> **Required action**
Copy every line from the data below in which the string "computer" can be found.

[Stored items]
———

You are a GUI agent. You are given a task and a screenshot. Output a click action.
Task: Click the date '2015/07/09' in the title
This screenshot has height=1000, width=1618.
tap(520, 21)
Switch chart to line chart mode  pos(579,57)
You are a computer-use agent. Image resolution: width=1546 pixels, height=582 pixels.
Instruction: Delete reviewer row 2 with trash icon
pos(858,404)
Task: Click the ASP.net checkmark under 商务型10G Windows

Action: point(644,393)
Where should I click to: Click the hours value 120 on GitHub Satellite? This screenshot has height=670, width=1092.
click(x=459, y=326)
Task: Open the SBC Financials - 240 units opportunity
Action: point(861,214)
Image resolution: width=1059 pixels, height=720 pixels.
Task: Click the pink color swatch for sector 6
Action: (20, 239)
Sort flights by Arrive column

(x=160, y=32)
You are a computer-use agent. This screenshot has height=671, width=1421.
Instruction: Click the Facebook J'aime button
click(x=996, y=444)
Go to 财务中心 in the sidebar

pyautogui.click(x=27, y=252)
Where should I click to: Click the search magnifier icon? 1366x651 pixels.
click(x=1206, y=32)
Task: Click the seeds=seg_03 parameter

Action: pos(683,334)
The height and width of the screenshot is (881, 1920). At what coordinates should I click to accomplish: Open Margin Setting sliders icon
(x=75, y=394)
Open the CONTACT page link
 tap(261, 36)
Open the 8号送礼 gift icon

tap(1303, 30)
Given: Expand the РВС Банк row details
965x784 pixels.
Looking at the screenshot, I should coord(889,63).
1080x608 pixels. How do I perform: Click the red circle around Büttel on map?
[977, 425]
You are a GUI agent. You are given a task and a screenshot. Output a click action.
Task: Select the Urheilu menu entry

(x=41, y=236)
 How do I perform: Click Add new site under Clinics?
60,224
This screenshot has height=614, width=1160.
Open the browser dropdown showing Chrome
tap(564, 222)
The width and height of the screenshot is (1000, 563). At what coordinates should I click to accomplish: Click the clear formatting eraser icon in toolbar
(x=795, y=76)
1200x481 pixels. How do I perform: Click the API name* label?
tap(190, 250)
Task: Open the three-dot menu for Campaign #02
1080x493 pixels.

———

> **Solution for this task**
You are a computer-use agent. Image resolution: width=1546 pixels, height=582 pixels.
You are a computer-use agent. This screenshot has height=671, width=1421.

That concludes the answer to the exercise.